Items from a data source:

┌──

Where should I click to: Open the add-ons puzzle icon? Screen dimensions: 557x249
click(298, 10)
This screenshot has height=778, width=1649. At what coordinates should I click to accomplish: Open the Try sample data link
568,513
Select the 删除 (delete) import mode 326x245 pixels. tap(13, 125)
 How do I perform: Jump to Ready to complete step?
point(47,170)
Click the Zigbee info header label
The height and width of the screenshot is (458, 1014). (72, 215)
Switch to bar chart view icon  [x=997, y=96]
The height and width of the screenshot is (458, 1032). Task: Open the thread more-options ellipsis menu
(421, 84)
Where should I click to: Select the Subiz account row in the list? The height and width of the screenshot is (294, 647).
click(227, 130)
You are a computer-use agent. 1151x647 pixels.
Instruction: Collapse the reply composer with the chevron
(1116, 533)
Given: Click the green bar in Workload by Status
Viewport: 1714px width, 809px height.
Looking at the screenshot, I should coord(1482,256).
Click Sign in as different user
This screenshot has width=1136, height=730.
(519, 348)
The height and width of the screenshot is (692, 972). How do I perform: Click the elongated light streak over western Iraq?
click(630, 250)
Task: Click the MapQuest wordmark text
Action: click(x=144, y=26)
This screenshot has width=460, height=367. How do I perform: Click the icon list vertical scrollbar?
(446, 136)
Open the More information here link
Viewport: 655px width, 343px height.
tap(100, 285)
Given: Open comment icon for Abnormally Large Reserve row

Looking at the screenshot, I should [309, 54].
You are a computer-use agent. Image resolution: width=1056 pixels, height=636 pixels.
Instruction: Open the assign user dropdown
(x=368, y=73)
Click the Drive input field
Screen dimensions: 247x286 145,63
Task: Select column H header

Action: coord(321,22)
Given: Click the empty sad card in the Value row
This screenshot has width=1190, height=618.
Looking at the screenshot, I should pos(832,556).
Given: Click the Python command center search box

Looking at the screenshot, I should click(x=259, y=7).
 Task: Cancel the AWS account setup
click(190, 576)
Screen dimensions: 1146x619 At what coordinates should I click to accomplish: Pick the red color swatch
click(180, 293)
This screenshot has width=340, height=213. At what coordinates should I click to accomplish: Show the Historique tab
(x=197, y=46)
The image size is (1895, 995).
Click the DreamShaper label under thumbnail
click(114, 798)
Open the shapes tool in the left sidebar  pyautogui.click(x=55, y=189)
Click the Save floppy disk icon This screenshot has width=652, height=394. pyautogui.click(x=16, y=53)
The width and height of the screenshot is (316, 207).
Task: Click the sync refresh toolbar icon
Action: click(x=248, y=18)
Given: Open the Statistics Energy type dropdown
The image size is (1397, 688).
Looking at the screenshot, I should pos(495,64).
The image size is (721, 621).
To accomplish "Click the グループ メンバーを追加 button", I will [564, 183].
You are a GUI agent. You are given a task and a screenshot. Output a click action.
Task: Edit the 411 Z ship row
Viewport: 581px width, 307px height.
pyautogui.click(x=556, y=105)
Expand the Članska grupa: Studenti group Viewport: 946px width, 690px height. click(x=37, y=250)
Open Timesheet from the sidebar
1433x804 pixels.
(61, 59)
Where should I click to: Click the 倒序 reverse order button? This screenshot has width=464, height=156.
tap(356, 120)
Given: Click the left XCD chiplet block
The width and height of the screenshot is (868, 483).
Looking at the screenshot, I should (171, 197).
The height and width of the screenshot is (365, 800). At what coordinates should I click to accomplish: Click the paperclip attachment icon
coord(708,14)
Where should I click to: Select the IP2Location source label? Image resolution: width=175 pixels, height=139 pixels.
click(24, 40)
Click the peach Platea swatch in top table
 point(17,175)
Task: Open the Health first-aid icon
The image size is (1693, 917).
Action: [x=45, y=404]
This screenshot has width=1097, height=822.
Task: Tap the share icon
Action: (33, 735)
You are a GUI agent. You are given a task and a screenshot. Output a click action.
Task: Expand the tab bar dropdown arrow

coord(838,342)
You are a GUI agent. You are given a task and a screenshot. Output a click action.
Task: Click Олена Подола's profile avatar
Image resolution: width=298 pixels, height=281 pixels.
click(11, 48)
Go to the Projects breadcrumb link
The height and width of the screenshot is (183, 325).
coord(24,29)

└──

Exercise description:
Write down the entries above again. Copy them word for word.

Written response:
Where should I click to: Open the add-ons puzzle icon? Screen dimensions: 557x249
click(298, 10)
This screenshot has height=778, width=1649. At what coordinates should I click to accomplish: Open the Try sample data link
568,513
Select the 删除 (delete) import mode 326x245 pixels. tap(13, 125)
 How do I perform: Jump to Ready to complete step?
point(47,170)
Click the Zigbee info header label
The height and width of the screenshot is (458, 1014). (72, 215)
Switch to bar chart view icon  [x=997, y=96]
The height and width of the screenshot is (458, 1032). Task: Open the thread more-options ellipsis menu
(421, 84)
Where should I click to: Select the Subiz account row in the list? The height and width of the screenshot is (294, 647).
click(227, 130)
You are a computer-use agent. 1151x647 pixels.
Instruction: Collapse the reply composer with the chevron
(1116, 533)
Given: Click the green bar in Workload by Status
Viewport: 1714px width, 809px height.
Looking at the screenshot, I should coord(1482,256).
Click Sign in as different user
This screenshot has width=1136, height=730.
(519, 348)
The height and width of the screenshot is (692, 972). How do I perform: Click the elongated light streak over western Iraq?
click(630, 250)
Task: Click the MapQuest wordmark text
Action: click(x=144, y=26)
This screenshot has width=460, height=367. How do I perform: Click the icon list vertical scrollbar?
(446, 136)
Open the More information here link
Viewport: 655px width, 343px height.
tap(100, 285)
Given: Open comment icon for Abnormally Large Reserve row

Looking at the screenshot, I should [309, 54].
You are a computer-use agent. Image resolution: width=1056 pixels, height=636 pixels.
Instruction: Open the assign user dropdown
(x=368, y=73)
Click the Drive input field
Screen dimensions: 247x286 145,63
Task: Select column H header

Action: coord(321,22)
Given: Click the empty sad card in the Value row
This screenshot has width=1190, height=618.
Looking at the screenshot, I should pos(832,556).
Given: Click the Python command center search box

Looking at the screenshot, I should click(x=259, y=7).
 Task: Cancel the AWS account setup
click(190, 576)
Screen dimensions: 1146x619 At what coordinates should I click to accomplish: Pick the red color swatch
click(180, 293)
This screenshot has width=340, height=213. At what coordinates should I click to accomplish: Show the Historique tab
(x=197, y=46)
The image size is (1895, 995).
Click the DreamShaper label under thumbnail
click(114, 798)
Open the shapes tool in the left sidebar  pyautogui.click(x=55, y=189)
Click the Save floppy disk icon This screenshot has width=652, height=394. pyautogui.click(x=16, y=53)
The width and height of the screenshot is (316, 207).
Task: Click the sync refresh toolbar icon
Action: click(x=248, y=18)
Given: Open the Statistics Energy type dropdown
The image size is (1397, 688).
Looking at the screenshot, I should pos(495,64).
The image size is (721, 621).
To accomplish "Click the グループ メンバーを追加 button", I will [564, 183].
You are a GUI agent. You are given a task and a screenshot. Output a click action.
Task: Edit the 411 Z ship row
Viewport: 581px width, 307px height.
pyautogui.click(x=556, y=105)
Expand the Članska grupa: Studenti group Viewport: 946px width, 690px height. click(x=37, y=250)
Open Timesheet from the sidebar
1433x804 pixels.
(61, 59)
Where should I click to: Click the 倒序 reverse order button? This screenshot has width=464, height=156.
tap(356, 120)
Given: Click the left XCD chiplet block
The width and height of the screenshot is (868, 483).
Looking at the screenshot, I should (171, 197).
The height and width of the screenshot is (365, 800). At what coordinates should I click to accomplish: Click the paperclip attachment icon
coord(708,14)
Where should I click to: Select the IP2Location source label? Image resolution: width=175 pixels, height=139 pixels.
click(24, 40)
Click the peach Platea swatch in top table
 point(17,175)
Task: Open the Health first-aid icon
The image size is (1693, 917).
Action: [x=45, y=404]
This screenshot has width=1097, height=822.
Task: Tap the share icon
Action: (33, 735)
You are a GUI agent. You are given a task and a screenshot. Output a click action.
Task: Expand the tab bar dropdown arrow

coord(838,342)
You are a GUI agent. You are given a task and a screenshot. Output a click action.
Task: Click Олена Подола's profile avatar
Image resolution: width=298 pixels, height=281 pixels.
click(11, 48)
Go to the Projects breadcrumb link
The height and width of the screenshot is (183, 325).
coord(24,29)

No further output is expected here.